Scalable: as workflows, guidelines and clinical research scope evolve over time, altering data requirements, it is vital that registries can incrementally accommodate data from disparate novel sources without needing to rebuild the data architecture. For example, with an increased focus on patient-centric care, there is a growing need to include less commonly collected data, such as patient reported data and an ever-broadening spectrum of social determinants of health (SDoH).
Accessible: exploring clinical data has historically required specialized cross-disciplinary skills, meaning some of those well-placed to leverage it are effectively denied or held at arm’s length from access. Implementing an intuitive UI/UX that requires no programming or data assembly skills not only grants that access but encourages adoption and engagement by a wider range of stakeholders.
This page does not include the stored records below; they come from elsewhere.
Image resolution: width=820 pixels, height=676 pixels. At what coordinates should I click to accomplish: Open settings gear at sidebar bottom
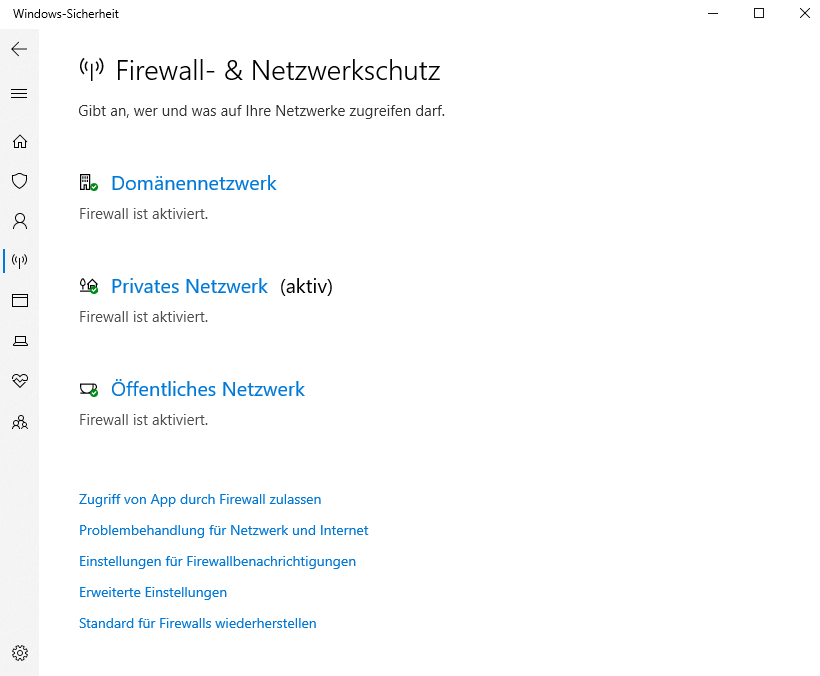click(20, 653)
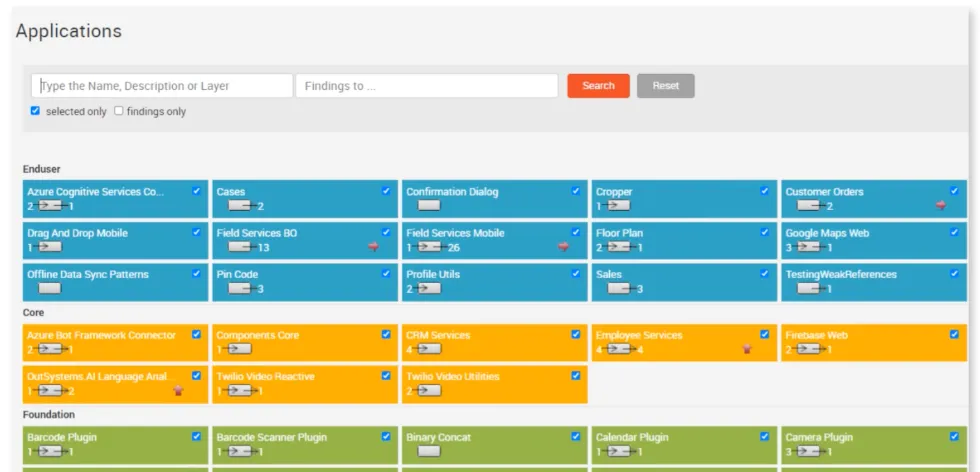Click the Customer Orders findings warning icon

click(x=940, y=205)
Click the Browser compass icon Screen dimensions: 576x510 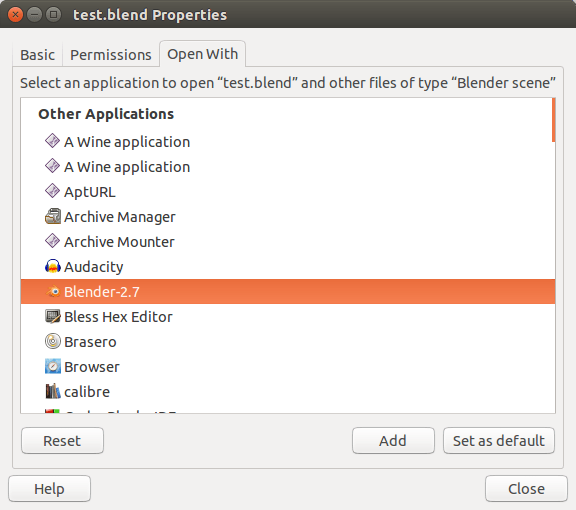coord(53,367)
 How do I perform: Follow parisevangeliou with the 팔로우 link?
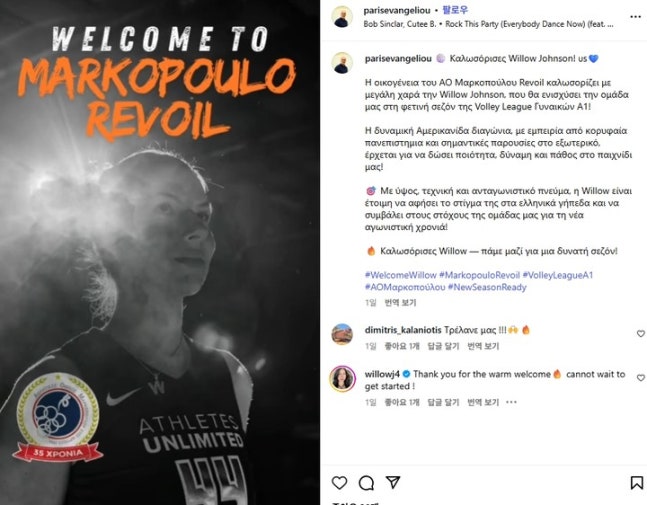pos(455,10)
Searchable: a robust and flexible cohort discovery tool which includes semantic searching, rapid iterative refinement, transparency and built-in analytics is essential to revealing multiple clinical views of patients and populations to accelerate discovery of actionable insights.
Collaborative: cohorts, observations, analytics, and reports should be seamlessly sharable, while maintaining governance compliance.
The extent to which a disease registry makes a positive impact is a direct product of the quality of the insights you can draw from it and the ease and speed with which you can do so.
That, in turn, is a product of the quality of the disease registry data technology you employ. So, it is vital that organizations, clinicians, researchers, and technologists work together to understand each other’s needs and aspirations in order to make considered, strategic choices to meet them.
Only then can we begin to harness and interrogate data in ways that deliver widespread health benefits that go beyond anything our 19th century Norwegian colleagues could possibly have imagined.